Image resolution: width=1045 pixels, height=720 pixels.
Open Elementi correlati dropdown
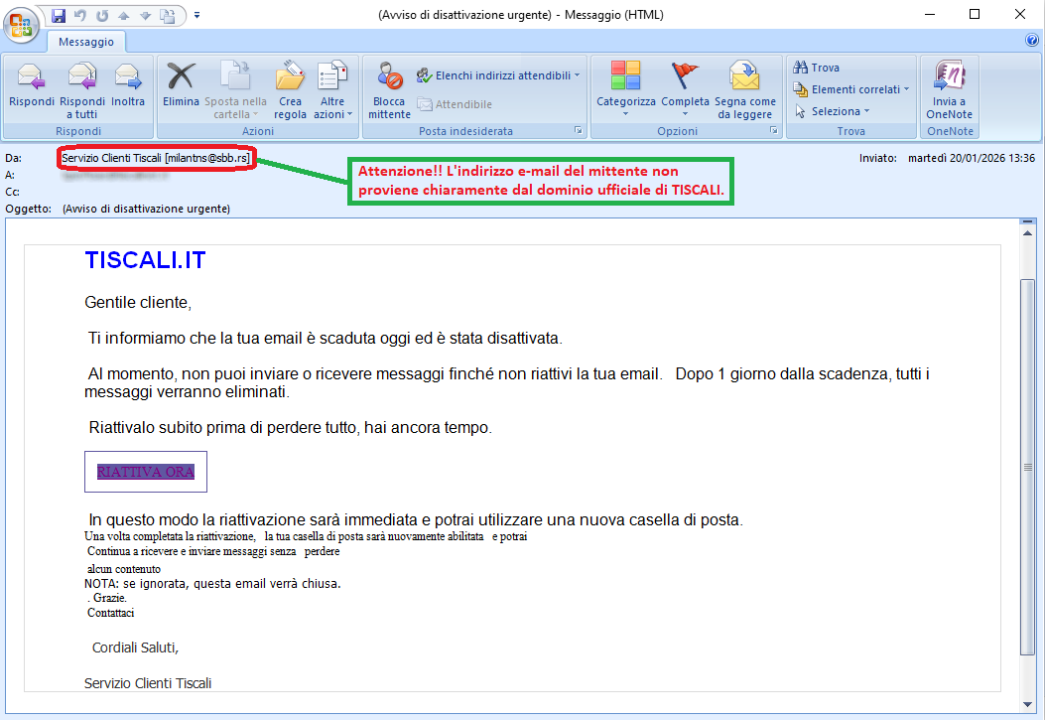(x=852, y=89)
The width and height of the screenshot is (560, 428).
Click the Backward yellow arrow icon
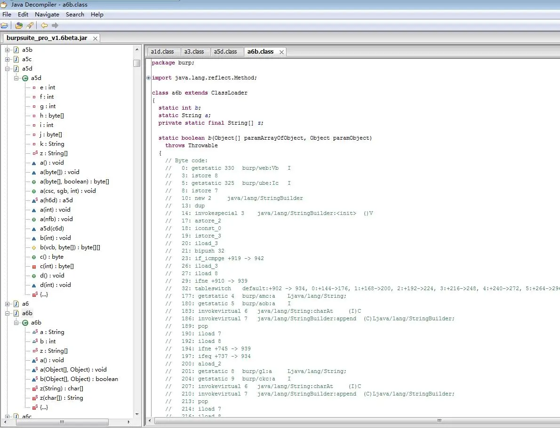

What the exercise asks –
Copy out every line of the material above exactly, skipping the pictures.

Output of the task –
Image resolution: width=1045 pixels, height=720 pixels.
Open Elementi correlati dropdown
(x=852, y=89)
The width and height of the screenshot is (560, 428).
Click the Backward yellow arrow icon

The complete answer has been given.